**** Extracted data ****

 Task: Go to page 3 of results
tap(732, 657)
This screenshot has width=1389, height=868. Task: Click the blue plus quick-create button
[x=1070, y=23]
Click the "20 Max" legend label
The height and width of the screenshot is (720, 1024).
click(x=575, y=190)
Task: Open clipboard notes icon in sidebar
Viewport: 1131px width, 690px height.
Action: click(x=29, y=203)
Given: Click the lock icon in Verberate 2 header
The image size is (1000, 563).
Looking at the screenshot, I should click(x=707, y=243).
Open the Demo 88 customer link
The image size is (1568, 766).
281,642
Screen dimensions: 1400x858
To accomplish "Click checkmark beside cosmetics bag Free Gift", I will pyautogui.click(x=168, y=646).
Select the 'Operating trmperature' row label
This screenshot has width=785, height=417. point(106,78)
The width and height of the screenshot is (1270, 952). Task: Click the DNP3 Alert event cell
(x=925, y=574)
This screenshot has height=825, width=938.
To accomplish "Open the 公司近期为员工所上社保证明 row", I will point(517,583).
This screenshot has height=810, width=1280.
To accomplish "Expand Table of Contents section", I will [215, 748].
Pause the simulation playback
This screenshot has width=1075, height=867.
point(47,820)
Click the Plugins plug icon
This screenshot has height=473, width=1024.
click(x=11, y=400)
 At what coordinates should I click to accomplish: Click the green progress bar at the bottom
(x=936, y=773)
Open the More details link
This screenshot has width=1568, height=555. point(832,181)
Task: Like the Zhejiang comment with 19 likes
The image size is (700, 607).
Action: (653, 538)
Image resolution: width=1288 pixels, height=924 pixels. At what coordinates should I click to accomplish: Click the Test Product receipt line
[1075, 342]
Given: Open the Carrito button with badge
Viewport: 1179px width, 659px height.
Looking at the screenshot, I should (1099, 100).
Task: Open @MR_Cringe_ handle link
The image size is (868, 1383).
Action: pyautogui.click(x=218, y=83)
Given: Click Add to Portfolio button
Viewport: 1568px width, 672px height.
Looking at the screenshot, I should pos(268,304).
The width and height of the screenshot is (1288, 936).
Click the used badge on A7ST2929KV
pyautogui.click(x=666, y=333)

****

## Exercise task
Rewrite the listing above as a JSON list of strings with one string per line, leaving out blank lines.

## Response
[
  " Task: Go to page 3 of results",
  "tap(732, 657)",
  "This screenshot has width=1389, height=868. Task: Click the blue plus quick-create button",
  "[x=1070, y=23]",
  "Click the \"20 Max\" legend label",
  "The height and width of the screenshot is (720, 1024).",
  "click(x=575, y=190)",
  "Task: Open clipboard notes icon in sidebar",
  "Viewport: 1131px width, 690px height.",
  "Action: click(x=29, y=203)",
  "Given: Click the lock icon in Verberate 2 header",
  "The image size is (1000, 563).",
  "Looking at the screenshot, I should click(x=707, y=243).",
  "Open the Demo 88 customer link",
  "The image size is (1568, 766).",
  "281,642",
  "Screen dimensions: 1400x858",
  "To accomplish \"Click checkmark beside cosmetics bag Free Gift\", I will pyautogui.click(x=168, y=646).",
  "Select the 'Operating trmperature' row label",
  "This screenshot has width=785, height=417. point(106,78)",
  "The width and height of the screenshot is (1270, 952). Task: Click the DNP3 Alert event cell",
  "(x=925, y=574)",
  "This screenshot has height=825, width=938.",
  "To accomplish \"Open the 公司近期为员工所上社保证明 row\", I will point(517,583).",
  "This screenshot has height=810, width=1280.",
  "To accomplish \"Expand Table of Contents section\", I will [215, 748].",
  "Pause the simulation playback",
  "This screenshot has width=1075, height=867.",
  "point(47,820)",
  "Click the Plugins plug icon",
  "This screenshot has height=473, width=1024.",
  "click(x=11, y=400)",
  " At what coordinates should I click to accomplish: Click the green progress bar at the bottom",
  "(x=936, y=773)",
  "Open the More details link",
  "This screenshot has width=1568, height=555. point(832,181)",
  "Task: Like the Zhejiang comment with 19 likes",
  "The image size is (700, 607).",
  "Action: (653, 538)",
  "Image resolution: width=1288 pixels, height=924 pixels. At what coordinates should I click to accomplish: Click the Test Product receipt line",
  "[1075, 342]",
  "Given: Open the Carrito button with badge",
  "Viewport: 1179px width, 659px height.",
  "Looking at the screenshot, I should (1099, 100).",
  "Task: Open @MR_Cringe_ handle link",
  "The image size is (868, 1383).",
  "Action: pyautogui.click(x=218, y=83)",
  "Given: Click Add to Portfolio button",
  "Viewport: 1568px width, 672px height.",
  "Looking at the screenshot, I should pos(268,304).",
  "The width and height of the screenshot is (1288, 936).",
  "Click the used badge on A7ST2929KV",
  "pyautogui.click(x=666, y=333)"
]